Si, no, lo so. L’accostamento dell’allocuzione “poco convincente” e del nome di Marco Malvaldi può sembrare frutto di una giornata troppo alcoolica (e in effetti ne ho vissuta una di recente, ancora auguri Fratello Con La Coda). Ma – e ci deve essere una parte di mia responsabilità, anche se non so dove – La misura dell’uomo, ultimo romanzo di Marco Malvaldi, mi è sembrato poco convincente.

Intendiamoci: non può essere la sindrome da mancanza dei vecchietti del BarLume: Buchi nella sabbia, ambientazione pisana del primo Novecento, mi aveva convinto parecchio, così come Odore di chiuso. Con La misura dell’uomo Malvaldi torna alla prova del romanzo storico venato di giallo, ma il risultato non è a mio parere dello stesso livello.

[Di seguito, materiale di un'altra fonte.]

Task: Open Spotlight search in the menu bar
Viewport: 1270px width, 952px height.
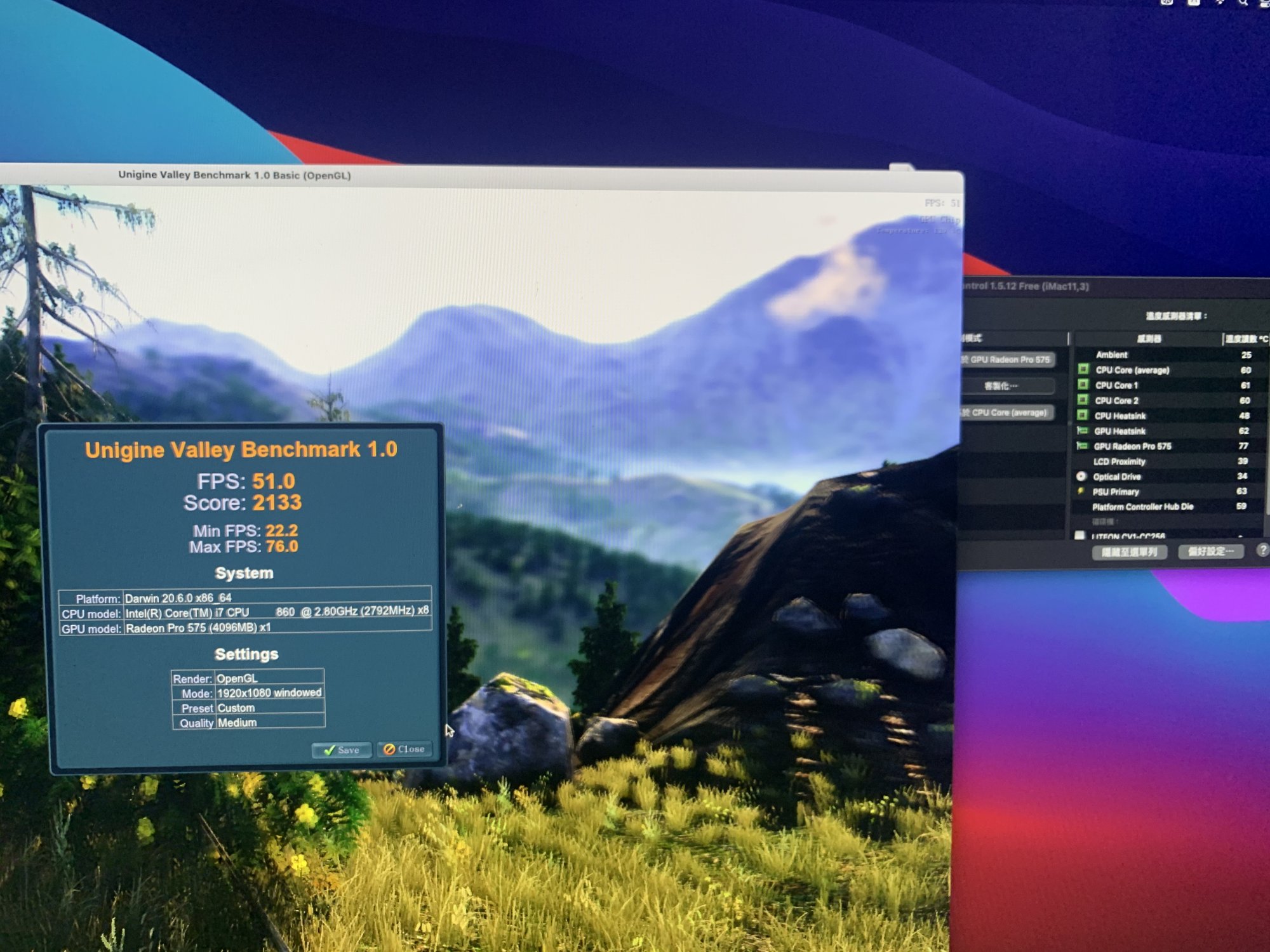Action: click(1243, 3)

Complici una ridda di personaggi in cui si fatica a dipanarsi e una ambientazione storica forse meno affascinante per il sottoscritto, il romanzo stenta a decollare: si mette in moto dopo un misterioso omicidio che inquieterà Lodoviso il Moro e metterà alla prova l’ingegno investigatorio di Leonardo, ma un po’ è troppo tardi e un po’ mi è mancato quel senso di empatia totale con il protagonista che ha contraddistinto tante delle mie letture malvaniane.